Supplied data -
####

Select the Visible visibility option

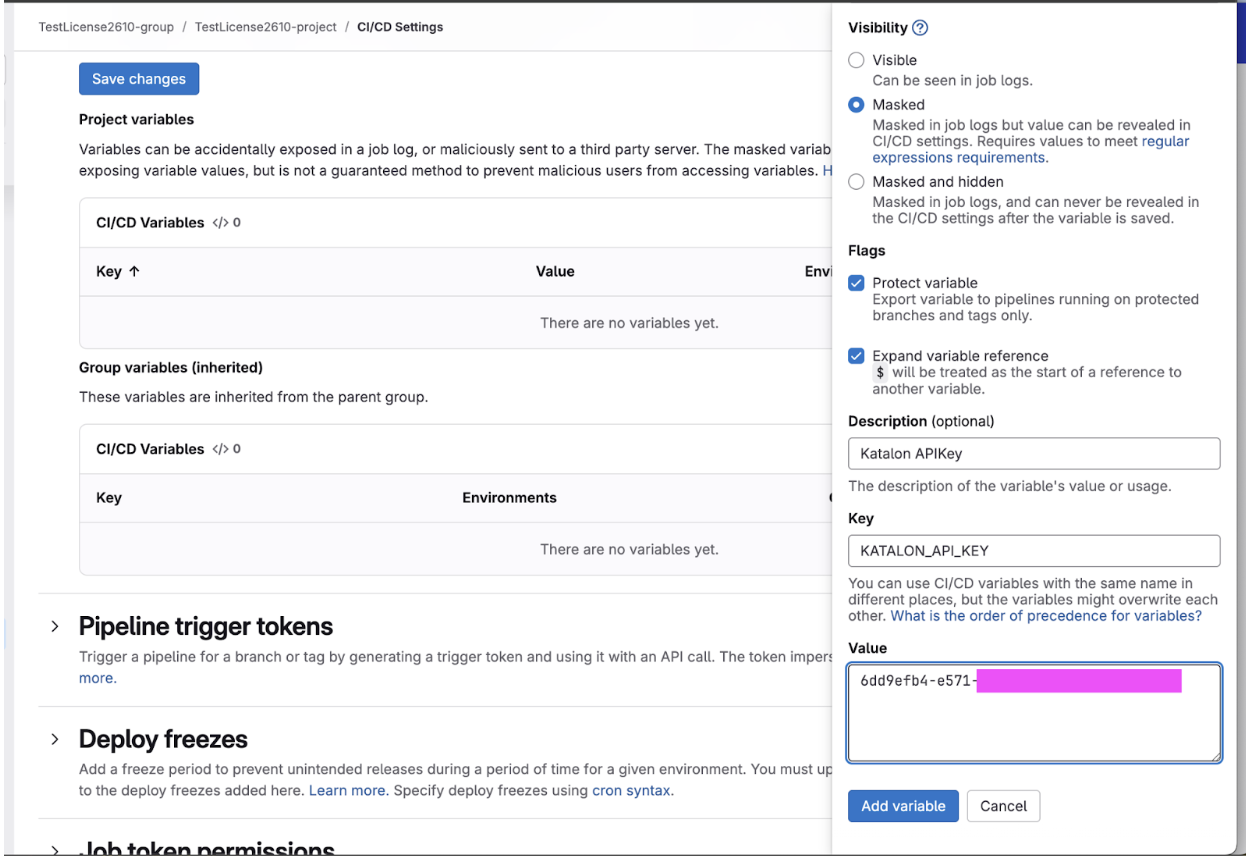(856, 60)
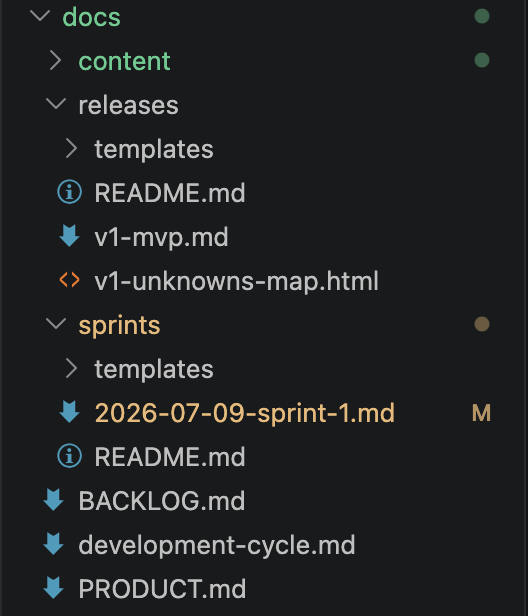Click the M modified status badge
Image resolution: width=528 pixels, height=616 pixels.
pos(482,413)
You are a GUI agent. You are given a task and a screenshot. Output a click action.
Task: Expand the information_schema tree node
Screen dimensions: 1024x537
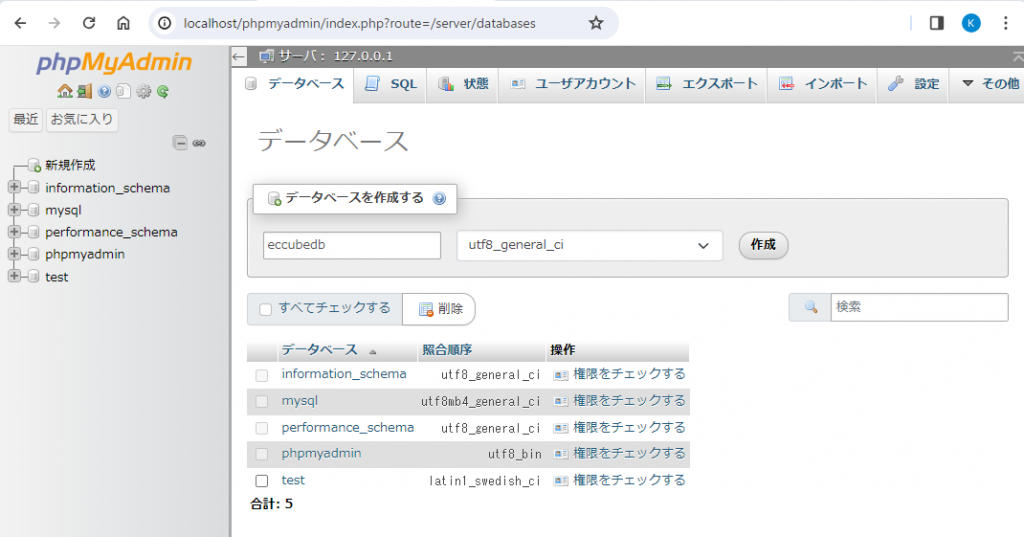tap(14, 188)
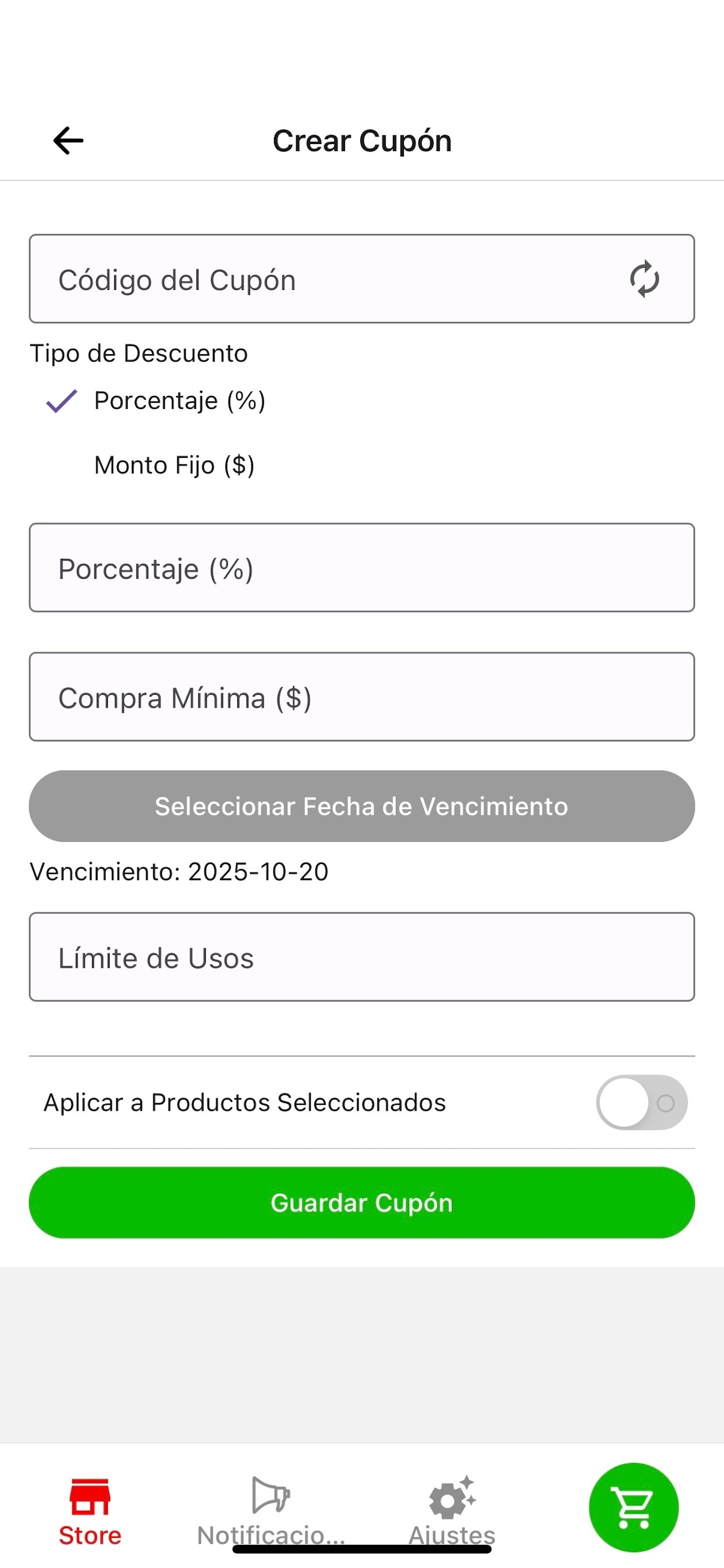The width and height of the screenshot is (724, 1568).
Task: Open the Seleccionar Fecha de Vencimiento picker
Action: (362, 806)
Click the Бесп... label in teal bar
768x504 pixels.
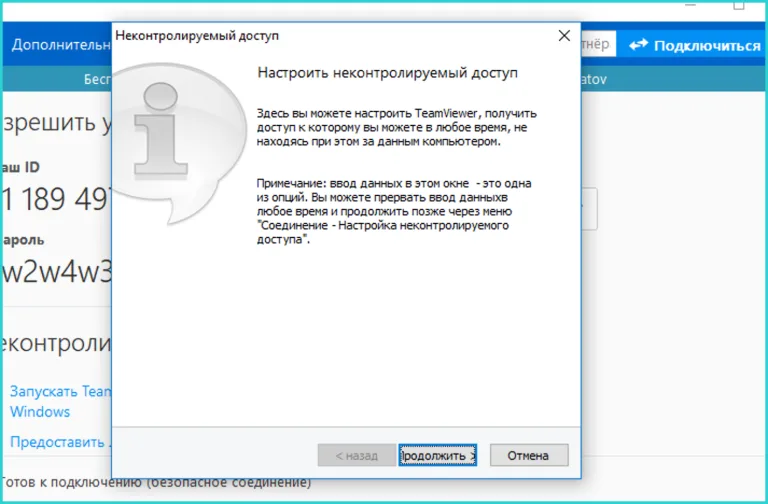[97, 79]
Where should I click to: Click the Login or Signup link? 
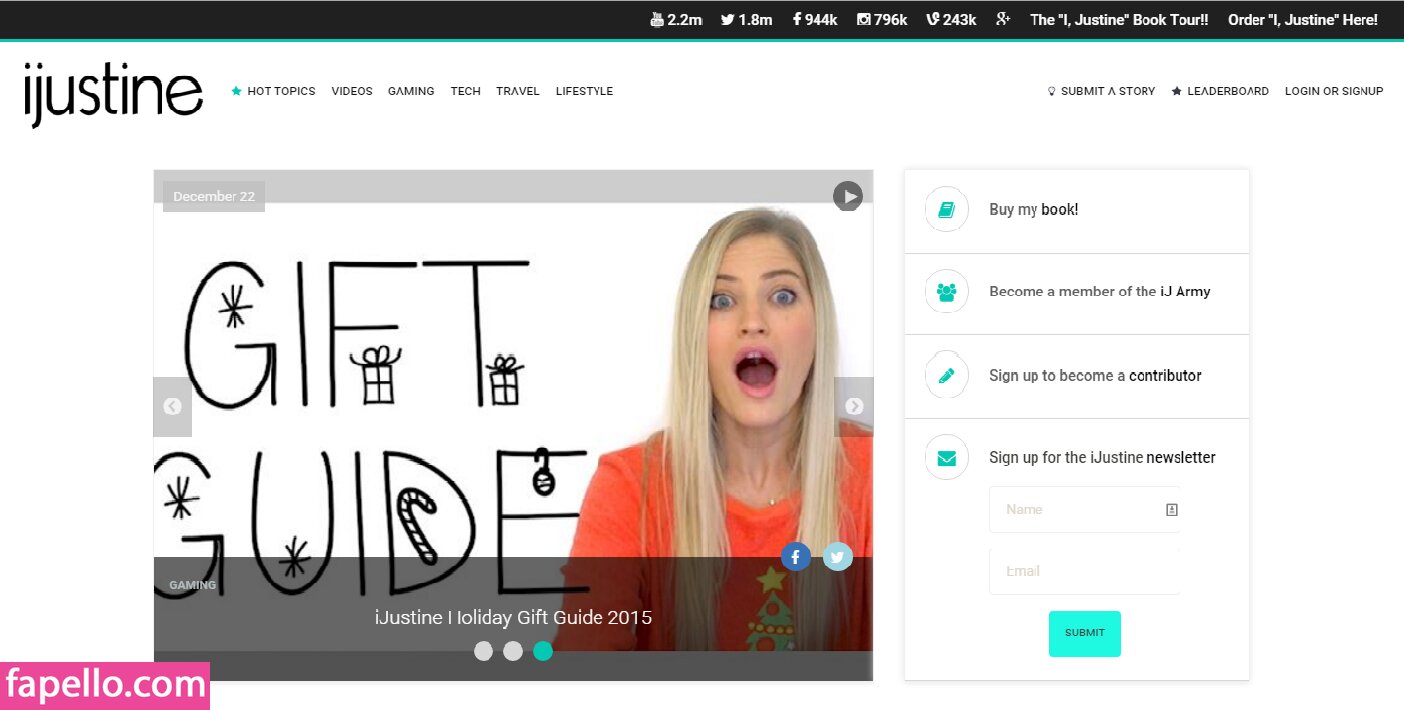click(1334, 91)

####

Task description - Each record above should be repeated exactly, please, without pictures.

Answer to this exercise -
Select the Visible visibility option

(856, 60)
Click the M modified status badge
Image resolution: width=528 pixels, height=616 pixels.
pos(482,413)
You are a GUI agent. You are given a task and a screenshot. Output a click action.
Task: Expand the information_schema tree node
Screen dimensions: 1024x537
tap(14, 188)
The width and height of the screenshot is (724, 1568).
Task: Open the Seleccionar Fecha de Vencimiento picker
Action: (362, 806)
Click the Бесп... label in teal bar
768x504 pixels.
[97, 79]
Where should I click to: Click the Login or Signup link? 
click(1334, 91)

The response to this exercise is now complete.